Search for “Human Kennel Chinatown” for an idea of the kind of places we stayed to keep costs down. Doing it with very limited funds was challenging, but it’s fairly common in documentary filmmaking.
What was incredibly difficult was putting it all together from literally hundreds of hours of material and refining it down to an hour and a half. Telling the story of a movement or subculture is much harder than telling the story of an individual, a group or an event because there is no inherent structure.
Added to that, we ran out of money when we were still way off finishing. Documentary editing can be an incredibly slow process. If you can put together a few minutes of film a day, you’re doing very well. Then, there are the screenings and reedits and changes. It goes on and on. We were trying to complete a film that often felt like it was never going to get done under immense personal financial pressure.
Honestly, looking back on it, I really don’t know how we managed it. We always believed in the movie, but there were many times when we wondered if we would be able to finish it without bankrupting ourselves.
Martin Scorsese has a quote about filmmaking that goes, “If the machinery of it all seems too big and scary and overwhelming—it’s great. You wake up in the morning and do it, anyway.” I think that’s how we got through it. Just taking it a day at a time. Just working on the next 30 seconds.
What’s your biggest takeaway from this whole experience?
There are so many. On a personal level, we both came to realize the importance of being honest. And that many people actually have so much more going for themselves than they know. We’re conditioned as a society to believe that we have to become something else when really we don’t.
From a filmmaking perspective, getting selected at world-class film
festivals was incredibly exciting and gratifying. We met Asif Kapadia at the DOC NYC festival. He did “Amy,” the Oscar-winning documentary about Amy Winehouse, and his latest film was playing in the cinema next to ours. That was a pretty cool feeling.
But actually the most rewarding element is when you meet someone who has seen the film and he tells you how impacted he was by it, how much it touched him or made him think about things. Ultimately, you want to feel like someone understood this story that you spent years putting together—and it’s an amazing feeling when they do.

## Given material
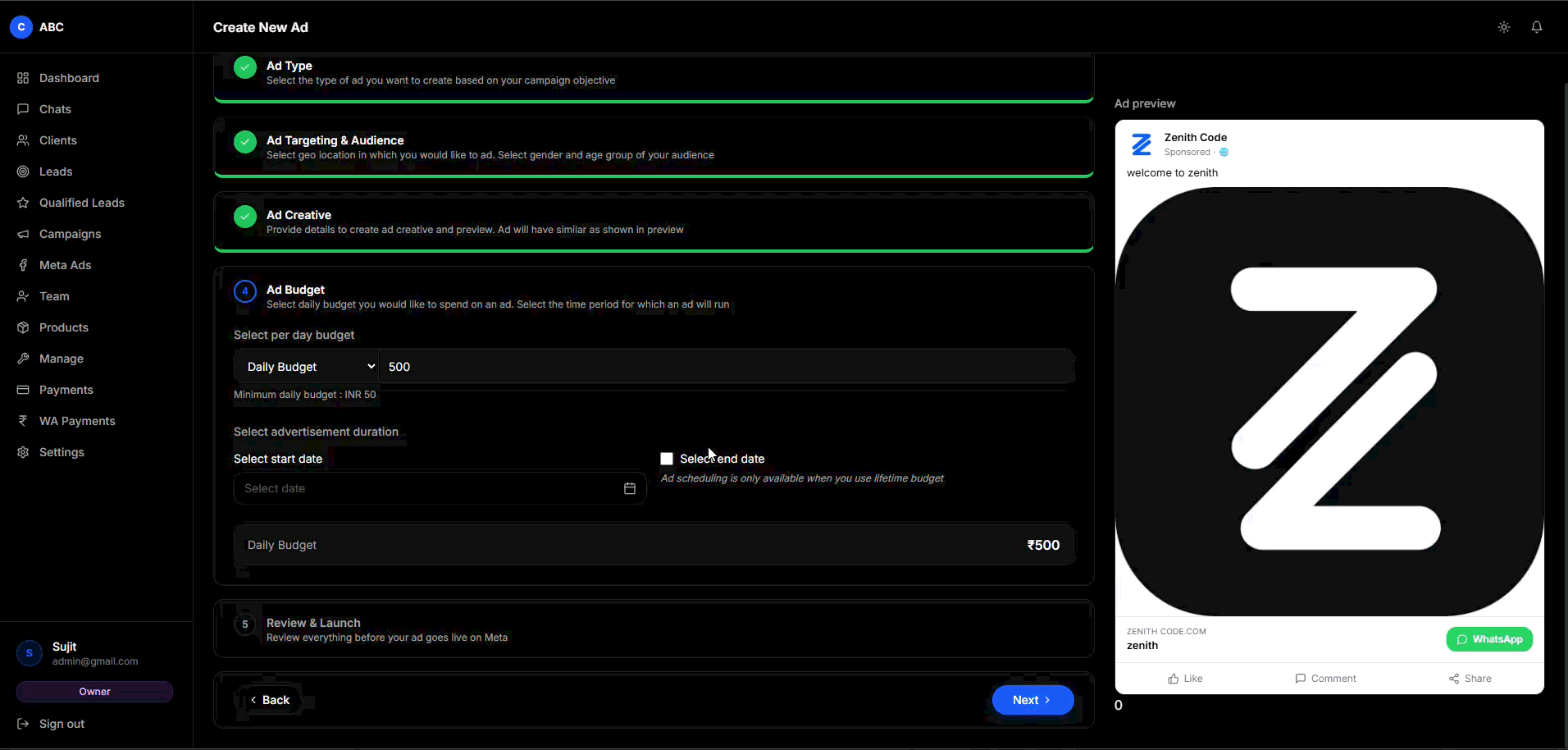Click the budget amount field showing 500
Viewport: 1568px width, 750px height.
tap(727, 367)
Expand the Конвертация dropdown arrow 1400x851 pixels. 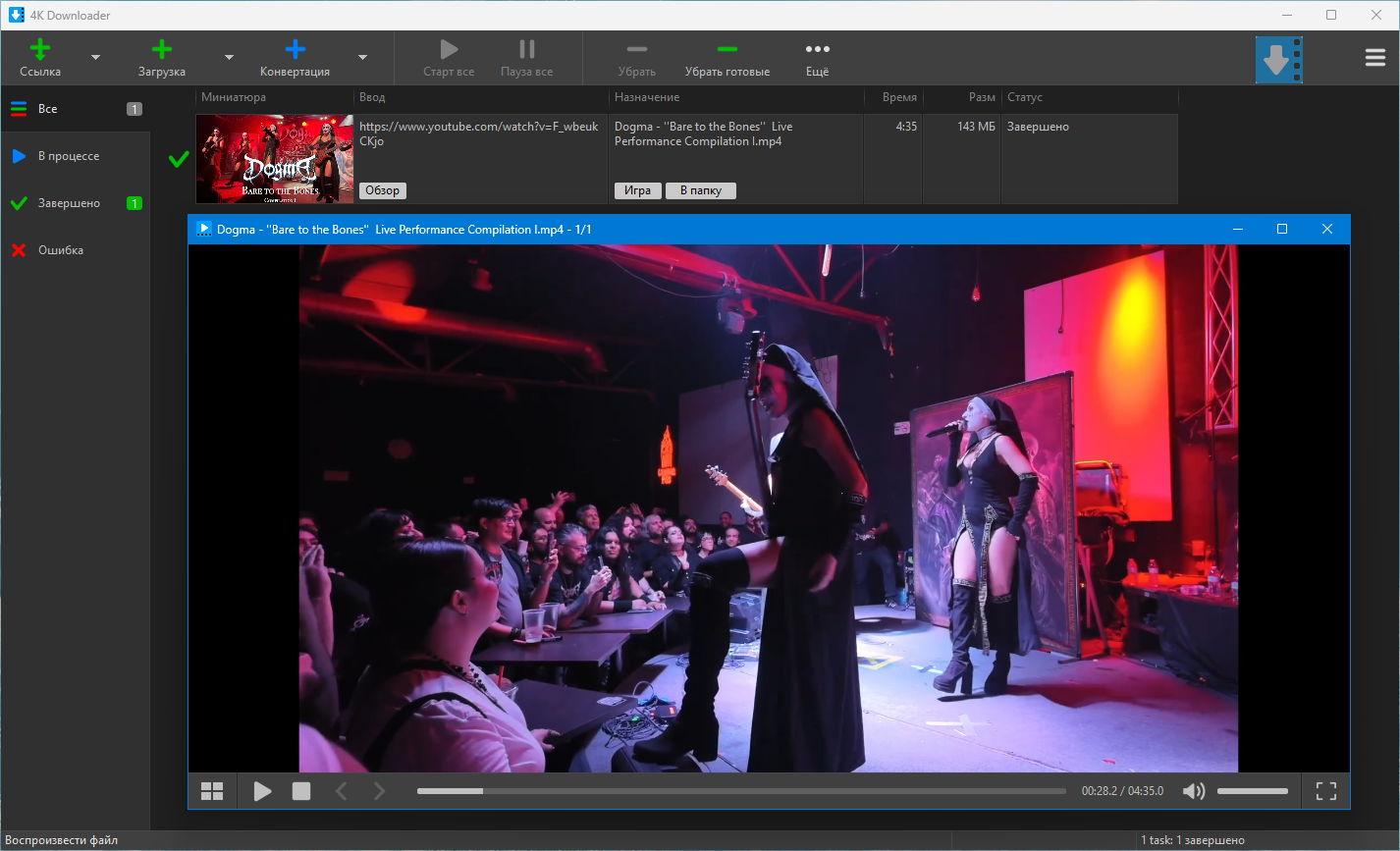tap(362, 57)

## Assignment 1
Answer these from the filmmaking interview:
(a) What search phrase does it suggest for an idea of the places they stayed to keep costs down?
(b) To what running time was the material refined?
(c) At which festival did they meet Asif Kapadia?
## Assignment 2
Extend the filmmaking interview with a further passage that picks up after its final sentence.

## Task output 1
(a) "Human Kennel Chinatown"
(b) An hour and a half
(c) DOC NYC

## Task output 2
In terms of directing, are two heads really better than one? Who gets the last word when you need to decide about contentious issues? Are you guys working on another doc you can share with us?
As far as who gets the last word, it’s flexible. Sometimes, one of us will suggest an idea that the other violently opposes, only to discover down the line that actually it works really well in context.
The great thing about working together is that we can be completely frank with each other with feedback and generally, there’s no ego attached to an idea. There’s a tongue-in-cheek phrase we use, “Does it make the boat go faster?” If not, take it out.
Occasionally, we do have blow-ups, but we keep those between ourselves and in the editing room. They probably make us look very amateur, like we have no idea what we’re doing. Thankfully, they’re rare and just part of the process at this point. And it never becomes personal, either.
As far as new films, at the moment, we’re working on a few projects together that we can’t really talk about. But, there is a documentary coming out next year we’re involved with that we can, though. It’s called “Ten Count,” about mental health in elite sports athletes. It takes a good look at the issue of depression in sports superstars. Among other people, it has Dwayne “The Rock” Johnson talking very candidly about his battles with mental health.
“The Pickup Game” is quite politically charged, and one that fires people up. That’s what makes it an important film in many ways. But the other side of that is we’ve had a lot of backlash from both the pickup companies, as well as from some critics who feel like we haven’t been critical enough of the industry, so it’s exciting to work on something that doesn’t have that overhead. INQ
“The Pickup Game” is streaming exclusively with iwonder.com beginning Thursday.